Excerpt provided >>
[Start]
Thanks Corey! Couple quick clarifications on some of the points:

  1. So if I make 1 column with 260 inputs, is this the appropriate config for the Keras Input Layer node?

  2. Sounds like you are suggesting keeping the training and validation batch sizes to 1, is that correct?

Thanks!

Yep, that’s where I’d start with the input shape.

As to the batch size, I would just leave the box unchecked in the input layer node. The default value in the options tab of the Keras Network Learner is 100. I’d leave it there for now. Sometimes I make this smaller if I’m using very large inputs (like images).

Awesome! Thank you Corey - your help has been invaluable!

3 Likes

Hi Corey, the input shape per your input isn’t liked by the downstream LSTM layer node.

Screen Shot 2020-03-05 at 1.16.18 PM

Do you have any suggestions?

thanks!

Hi Corey, looks like for the LSTM I have to specify the shape with a comma and since I wasn’t sure, I ran 2 versions - [265, 1] and [1, 265] - not sure if either are correct. In this example, I used 53 lags for each of the 5 features.

Here’s what the workflow looks like now:

Here’s the actual workflow:
LSTM_Test_2_upload.knwf (167.3 KB)

Neither of the 2 versions do a good job of predicting the target, although [1, 265] seems to be a bit better.

Actual vs. Predicted & scorer output of [265, 1]:

Screen Shot 2020-03-05 at 5.31.07 PM

Actual vs. Predicted & scorer output of [1, 265]:

Screen Shot 2020-03-05 at 5.32.32 PM

Would have expected the performance to be better so am open to additional suggestions.

Thanks again.
[End]
Written problem >>
In the forum thread, what is the default batch size in the options tab of the Keras Network Learner?

Dataset content >>
[Start]
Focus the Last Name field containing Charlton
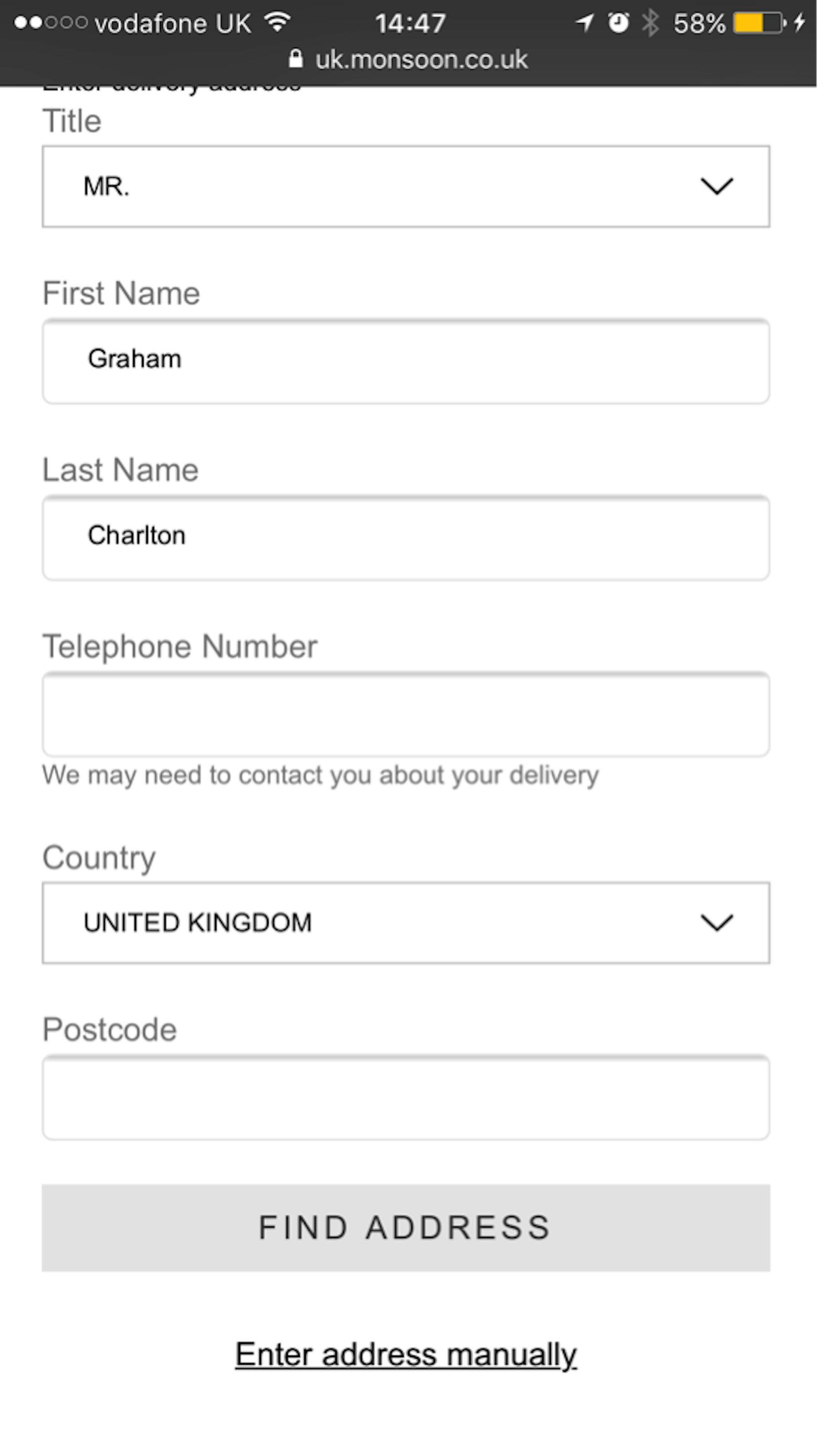818x1456 pixels. point(406,537)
[End]
Response >>
100